Eternal Captive: Mark of the Vampire Read online

Page 6


  “Goddamn Order,” Lucian muttered as he righted himself and slid his gaze over the table in front of him.

  As usual, the ten ancient ones were dressed for success—otherwise known as “Please, assholes, be intimidated by us.” Each wore a red monklike robe, had a black circle, a perfect O, branded around their left eye, and each paven had a full beard. But—he squinted, there seemed to be a robe missing. His eyes searched the line of bodies, landing on his father at the end, head covered with his red hood. Only nine accounted for.

  Cruen.

  The mastermind, the evil one among all the other evil ones who had defected to places unknown. Sounded like a good trick. Maybe the others would follow his lead. Lucian sniffed at that. Maybe not. The Order had yet to find Cruen and bring him to justice for what he had done with Ethan Dare and all those Impure fools who had been destroyed and manipulated in the name of progress, but no doubt they were working their own schemes to find him.

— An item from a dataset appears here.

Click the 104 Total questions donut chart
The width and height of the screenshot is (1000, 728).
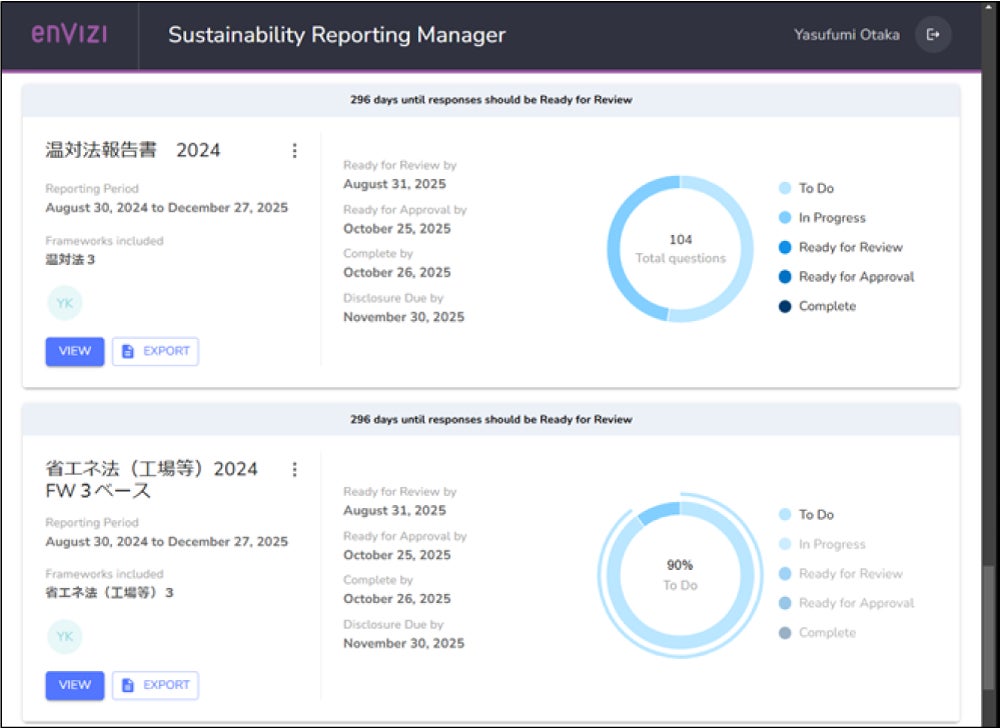click(680, 249)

  Of the three veana members, the one with skin the color of clay and waist-length hair the color of snow spoke first. “Good evening, Lucian Roman.”

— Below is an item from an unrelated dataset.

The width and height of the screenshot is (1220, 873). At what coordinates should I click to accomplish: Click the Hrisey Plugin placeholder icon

  Lucian didn’t have time for making nicey-nice—even if he thought the old assholes before him worthy of it. “Where is she?” he said with undisguised menace.

  The veana looked confused, the skin between her brows wrinkling. “Who do you seek, Son of the Breeding Male?”

  Oh joy. He cocked his head, narrowed his eyes. “Are we really going to play this game? Because if we are then I’m going to need one of those BarcaLounger recliners and a snack.”

  “We play at nothing,” she said quickly, seriously.

  “And by snack I mean blood; preferably from a female and over ninety-eight degrees.”

  Her lip curled with distaste. “It is you who have sought us this eve, Lucian Roman. We felt your presence in the Hollow, pulled you in, and brought you here before us.”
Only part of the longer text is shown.